Records excerpted from a collection:

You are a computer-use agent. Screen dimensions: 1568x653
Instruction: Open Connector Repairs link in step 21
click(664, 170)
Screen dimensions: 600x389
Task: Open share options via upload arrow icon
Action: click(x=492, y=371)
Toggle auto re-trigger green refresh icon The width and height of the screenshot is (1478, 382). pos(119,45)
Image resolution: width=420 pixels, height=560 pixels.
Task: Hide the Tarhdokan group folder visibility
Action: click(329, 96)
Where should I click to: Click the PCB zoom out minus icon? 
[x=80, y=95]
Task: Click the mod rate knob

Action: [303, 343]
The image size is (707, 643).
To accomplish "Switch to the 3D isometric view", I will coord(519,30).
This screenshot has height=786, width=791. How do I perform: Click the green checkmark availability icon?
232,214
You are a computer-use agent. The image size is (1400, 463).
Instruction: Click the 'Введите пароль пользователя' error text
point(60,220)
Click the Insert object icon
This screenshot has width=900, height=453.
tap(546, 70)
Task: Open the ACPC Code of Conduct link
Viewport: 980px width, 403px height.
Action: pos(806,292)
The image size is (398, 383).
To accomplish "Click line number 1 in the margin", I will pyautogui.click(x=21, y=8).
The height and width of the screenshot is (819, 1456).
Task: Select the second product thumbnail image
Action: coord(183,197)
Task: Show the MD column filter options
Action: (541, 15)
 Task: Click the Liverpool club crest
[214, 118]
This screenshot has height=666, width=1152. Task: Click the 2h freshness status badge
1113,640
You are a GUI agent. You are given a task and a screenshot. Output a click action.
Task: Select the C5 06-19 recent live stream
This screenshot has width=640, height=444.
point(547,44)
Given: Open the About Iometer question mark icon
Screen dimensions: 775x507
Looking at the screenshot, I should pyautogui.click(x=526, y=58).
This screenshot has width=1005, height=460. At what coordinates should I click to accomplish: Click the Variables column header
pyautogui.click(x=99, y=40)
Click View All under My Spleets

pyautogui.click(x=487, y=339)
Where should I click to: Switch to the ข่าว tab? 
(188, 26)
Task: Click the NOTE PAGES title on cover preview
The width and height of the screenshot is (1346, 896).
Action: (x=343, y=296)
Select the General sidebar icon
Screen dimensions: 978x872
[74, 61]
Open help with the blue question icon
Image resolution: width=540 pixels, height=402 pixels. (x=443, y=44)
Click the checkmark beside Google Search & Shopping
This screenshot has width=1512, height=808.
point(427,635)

• YOUR OBJECTIVE:
The output should match the records above exactly, line for line.

• ANSWER SECTION:
You are a computer-use agent. Screen dimensions: 1568x653
Instruction: Open Connector Repairs link in step 21
click(664, 170)
Screen dimensions: 600x389
Task: Open share options via upload arrow icon
Action: click(x=492, y=371)
Toggle auto re-trigger green refresh icon The width and height of the screenshot is (1478, 382). pos(119,45)
Image resolution: width=420 pixels, height=560 pixels.
Task: Hide the Tarhdokan group folder visibility
Action: click(329, 96)
Where should I click to: Click the PCB zoom out minus icon? 
[x=80, y=95]
Task: Click the mod rate knob

Action: [303, 343]
The image size is (707, 643).
To accomplish "Switch to the 3D isometric view", I will coord(519,30).
This screenshot has height=786, width=791. How do I perform: Click the green checkmark availability icon?
232,214
You are a computer-use agent. The image size is (1400, 463).
Instruction: Click the 'Введите пароль пользователя' error text
point(60,220)
Click the Insert object icon
This screenshot has width=900, height=453.
tap(546, 70)
Task: Open the ACPC Code of Conduct link
Viewport: 980px width, 403px height.
Action: pos(806,292)
The image size is (398, 383).
To accomplish "Click line number 1 in the margin", I will pyautogui.click(x=21, y=8).
The height and width of the screenshot is (819, 1456).
Task: Select the second product thumbnail image
Action: coord(183,197)
Task: Show the MD column filter options
Action: (541, 15)
 Task: Click the Liverpool club crest
[214, 118]
This screenshot has height=666, width=1152. Task: Click the 2h freshness status badge
1113,640
You are a GUI agent. You are given a task and a screenshot. Output a click action.
Task: Select the C5 06-19 recent live stream
This screenshot has width=640, height=444.
point(547,44)
Given: Open the About Iometer question mark icon
Screen dimensions: 775x507
Looking at the screenshot, I should pyautogui.click(x=526, y=58).
This screenshot has width=1005, height=460. At what coordinates should I click to accomplish: Click the Variables column header
pyautogui.click(x=99, y=40)
Click View All under My Spleets

pyautogui.click(x=487, y=339)
Where should I click to: Switch to the ข่าว tab? 
(188, 26)
Task: Click the NOTE PAGES title on cover preview
The width and height of the screenshot is (1346, 896).
Action: (x=343, y=296)
Select the General sidebar icon
Screen dimensions: 978x872
[74, 61]
Open help with the blue question icon
Image resolution: width=540 pixels, height=402 pixels. (x=443, y=44)
Click the checkmark beside Google Search & Shopping
This screenshot has width=1512, height=808.
point(427,635)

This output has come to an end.